Background: Facing challenges of capacity strain, many hospitals have implemented programs to prioritize discharges in the morning as a strategy to improve patient throughput, decrease emergency room boarding, and improve patient satisfaction/experience. (1) However, evaluations of these practices have had mixed results. (2) Like many other complex health interventions, priority discharge interventions may fail to improve downstream outcomes when deployed in real-life clinical settings; a priori, they must involve proactive planning and engagement of all members of the patient care team. Conceptualizing Discharge By Noon (DBN) programs as a complex health intervention (CHI) is an important first step to understand the mechanisms by which these programs do or do not succeed. In this study, we accomplish foundational work relevant to DBN programs by using a CHI framework to define the core functions (the intervention’s effectiveness-driving features) from its forms (the strategies used to deliver the core functions).

Methods: We used validated methods to identify core functions of a mature DBN program at an academic medical center. We first reviewed existing materials used in the development and implementation of the DBN program at the University of Michigan’s flagship academic hospital (1100 beds) and at the affiliated off-site hospital medicine inpatient unit at Trinity Health Ann Arbor (26 beds), to create a document describing DBN forms. We then surveyed multidisciplinary stakeholders involved in the development and/or implementation of DBN with the objective of distilling DBN forms into core functions.

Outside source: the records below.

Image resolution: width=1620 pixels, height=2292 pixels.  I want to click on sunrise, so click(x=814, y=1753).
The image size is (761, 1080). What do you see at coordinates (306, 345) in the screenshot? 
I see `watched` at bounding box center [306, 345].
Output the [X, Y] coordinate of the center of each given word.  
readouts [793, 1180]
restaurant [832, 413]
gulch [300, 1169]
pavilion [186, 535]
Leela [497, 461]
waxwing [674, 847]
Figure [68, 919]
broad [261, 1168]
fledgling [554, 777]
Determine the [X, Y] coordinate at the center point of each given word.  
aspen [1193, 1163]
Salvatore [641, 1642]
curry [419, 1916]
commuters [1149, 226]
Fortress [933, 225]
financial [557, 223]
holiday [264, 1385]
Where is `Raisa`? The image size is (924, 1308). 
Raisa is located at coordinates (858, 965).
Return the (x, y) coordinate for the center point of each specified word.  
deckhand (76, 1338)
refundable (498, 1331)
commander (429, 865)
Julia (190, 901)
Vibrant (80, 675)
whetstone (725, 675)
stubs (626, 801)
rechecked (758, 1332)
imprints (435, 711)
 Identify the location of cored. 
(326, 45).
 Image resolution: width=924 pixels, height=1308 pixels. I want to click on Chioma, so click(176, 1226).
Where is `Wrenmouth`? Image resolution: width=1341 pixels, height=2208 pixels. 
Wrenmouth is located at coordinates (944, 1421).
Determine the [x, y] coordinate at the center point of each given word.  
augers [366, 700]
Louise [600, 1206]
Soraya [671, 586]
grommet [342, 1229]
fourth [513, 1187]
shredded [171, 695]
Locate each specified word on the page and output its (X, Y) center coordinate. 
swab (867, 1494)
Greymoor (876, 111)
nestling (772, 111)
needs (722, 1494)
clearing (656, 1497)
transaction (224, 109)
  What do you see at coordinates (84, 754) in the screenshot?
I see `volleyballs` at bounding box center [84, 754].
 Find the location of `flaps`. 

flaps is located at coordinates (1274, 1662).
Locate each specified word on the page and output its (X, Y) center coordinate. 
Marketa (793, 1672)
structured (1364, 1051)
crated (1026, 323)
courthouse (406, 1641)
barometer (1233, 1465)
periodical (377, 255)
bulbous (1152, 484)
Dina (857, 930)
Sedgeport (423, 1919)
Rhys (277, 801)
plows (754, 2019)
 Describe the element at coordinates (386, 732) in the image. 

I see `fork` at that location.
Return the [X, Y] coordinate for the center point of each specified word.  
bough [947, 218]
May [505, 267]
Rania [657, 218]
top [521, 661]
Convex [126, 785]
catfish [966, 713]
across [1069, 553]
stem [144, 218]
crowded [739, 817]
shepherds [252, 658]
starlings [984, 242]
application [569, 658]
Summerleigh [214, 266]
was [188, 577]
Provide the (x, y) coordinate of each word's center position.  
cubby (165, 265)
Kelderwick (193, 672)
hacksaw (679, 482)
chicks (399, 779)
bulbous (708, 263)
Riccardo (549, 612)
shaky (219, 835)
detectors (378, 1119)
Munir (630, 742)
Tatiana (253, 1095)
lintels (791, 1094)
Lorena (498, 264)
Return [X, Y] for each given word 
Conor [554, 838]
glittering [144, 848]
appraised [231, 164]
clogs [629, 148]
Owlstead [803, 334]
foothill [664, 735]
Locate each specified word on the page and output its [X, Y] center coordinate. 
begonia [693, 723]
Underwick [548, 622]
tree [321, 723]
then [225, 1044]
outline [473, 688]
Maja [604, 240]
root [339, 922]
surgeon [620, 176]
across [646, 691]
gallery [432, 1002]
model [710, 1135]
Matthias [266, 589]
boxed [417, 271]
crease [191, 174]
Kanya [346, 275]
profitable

Interviews assessed 1) the system/patient need motivating the intervention, 2) the purpose and role of each aspect of the intervention, 3) the aspects of the intervention that were perceived to be essential to its success, and 4) methods and conditions necessary to implement the intervention. Two authors pilot coded the first three surveys inductively, and then a third member reviewed. The codes were discussed and finalized. The remainder of the surveys were coded to create a DBN Function and Form matrix. Additionally, each step in the priority discharge process (including day before and day of responsibilities, by stakeholder role) was disseminated at or prior to survey completion. (Figure 1)

Results: Twenty-two of 23 (96%) stakeholders responded to the survey. Table 1 shows the DBN function and form matrix which includes: (a) problems that the care model seeks to address, (b) standardized core functions, and (c) customized forms. We included representative examples of forms to illustrate this area of the matrix for each core function. We identified 11 core functions addressing 6 motivating needs.

Conclusions: Our DBN Functions and Forms matrix supports an explicit theory-based depiction of how the intervention achieves its effects. It enables assessment of DBN programs’ fidelity (i.e., having all functions). Finally, it can be used for dissemination and scale-up for DBN programs by clearly distinguishing forms (which can be adapted to local context) from functions (which must be preserved across context).